In between my blogs about travel, artists, and crafts, you’ve heard me use the words “Sustainable Fashion,” or “Ethical Fashion,” and feature companies and organizations that support these industries. Steering through many different companies’ bios and about pages or links I feature from other bloggers to help promote this industry, you might come across terms and ideas, but feel uncertain about their meaning. You might often think, “These ideas are great, but what is it all about?” To help you understand these concepts better, I’ve collected a few terms to discuss and clear the confusion.
Transparency: Companies aren’t talking about sheer or see-through fabric, but referring to a company’s supply chain instead. A supply chain is how materials are sourced, how products are manufactured, and how they are distributed throughout the world. Does the fashion company you just bought your jeans from know who picked the cotton, how the fabric was dyed, and who constructed the clothing? Sustainable and Ethical Fashion focuses on knowing exactly where materials come from, if the production methods harm the environment, and if workers are receiving fair treatment and wages. When a company brings up transparency, it’s all about knowing exactly where materials came from and who made their products.
Fast Fashion: This refers to mass-producing fashion styles and trends to satisfy consumer’s wants without value for workers and their craftsmanship. Not only does this decrease the safety of the work environment, but it also exploits workers and creates waste when customers throw out items to make room for new trends.
By Ethic: Many Sustainable and Ethical Fashion retailers use this term in order to help their customers select products based on what types of sourcing interests them. Is the item they want made in the USA? Organic? Recycled? Vegan? Made with respect to the environment and fair treatment of workers? What about traditional handicrafts? Is there a category for that? This brings me to my next term . . .
Trade Not Aid: One of the ethics people can select is this option, which is about allowing market access for artisans to sell their traditional handicrafts. Providing artisans with market access is not an excuse for a handout, it is about showing them how to reach more markets to sell their products, preserve their traditional craftwork and ancient techniques, and provide them with a more sustainable income. Some companies provide access to healthcare and education through training programs in business and design so artisans can improve their product quality, market their products to a larger audience, and build their own successful business. It’s a win-win situation for everyone. The consumer makes a meaningful purchase and the artisan benefits from having their craftsmanship preserved and a stable income.
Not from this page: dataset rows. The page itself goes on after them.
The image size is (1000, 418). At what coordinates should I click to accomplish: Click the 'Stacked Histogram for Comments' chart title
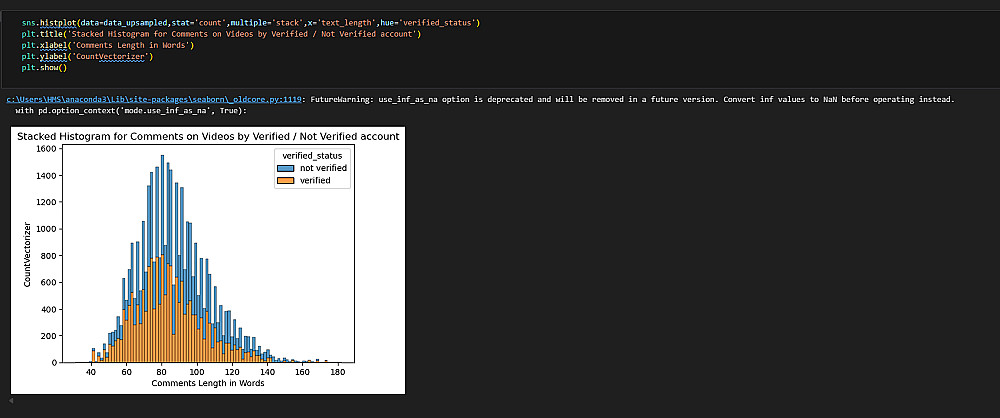click(x=209, y=136)
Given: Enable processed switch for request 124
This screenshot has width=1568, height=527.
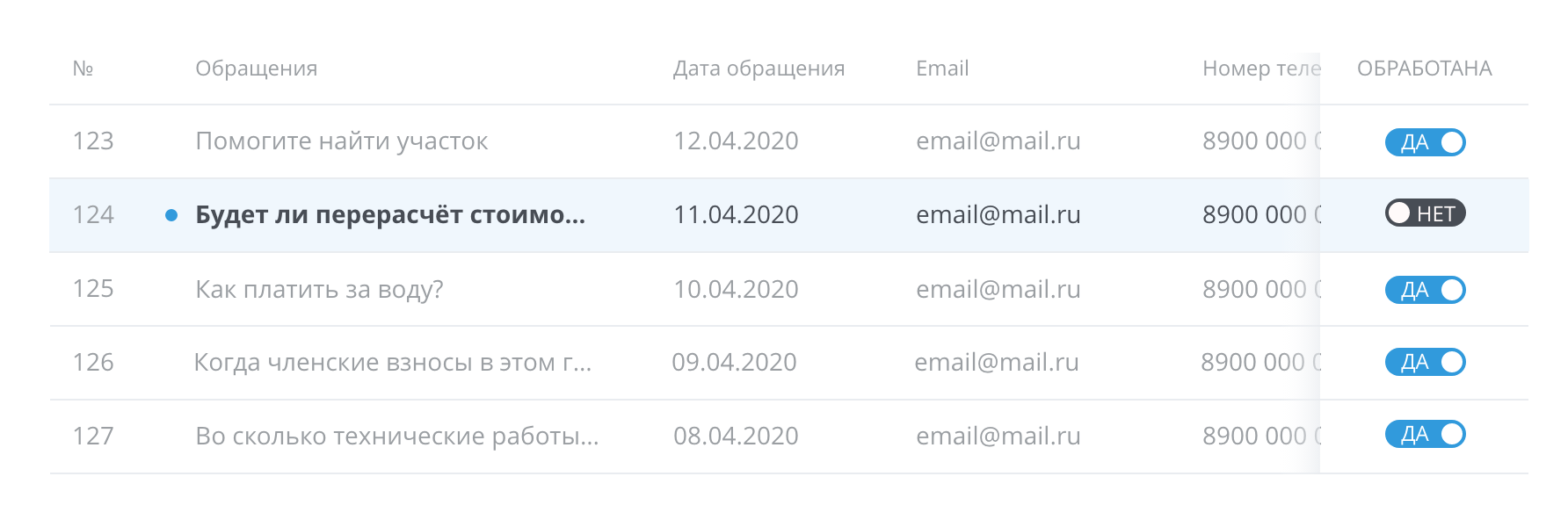Looking at the screenshot, I should tap(1425, 213).
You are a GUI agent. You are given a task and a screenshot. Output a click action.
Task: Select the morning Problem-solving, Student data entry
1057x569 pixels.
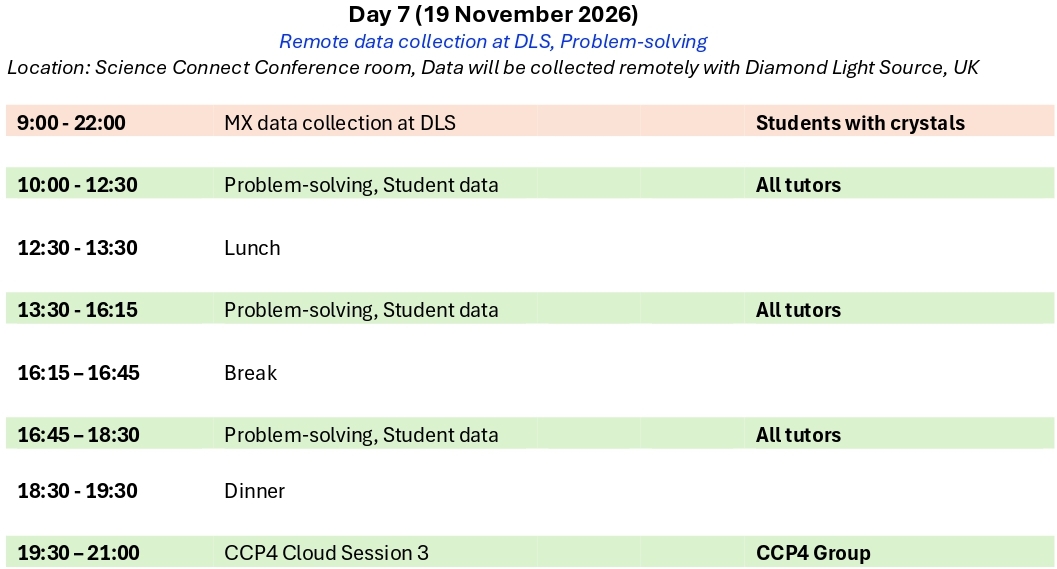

Empowerment: After working with artisans in rural countries, I’ve learned how they struggle to provide a good life for their families and see the value of their work depreciate. By providing artisans with education in business, loans, and financial advising so that they can learn how to market and strengthen their businesses, this shows artisans how they can build their own financial and entrepreneurial independence.
Having a better understanding of these terms will hopefully show the steps the Sustainable and Ethical Fashion industry is taking to reach their goals as well as make you a more conscious consumer. Knowing where you clothes come from helps not only you as a consumer, but those who produce and manufacture your clothing. With knowledge comes empowerment, not only for the artisans, but for you as a customer.
What terms have you come across from Sustainable and Ethical Brands that have been confusing? What do you feel empowers you as a consumer?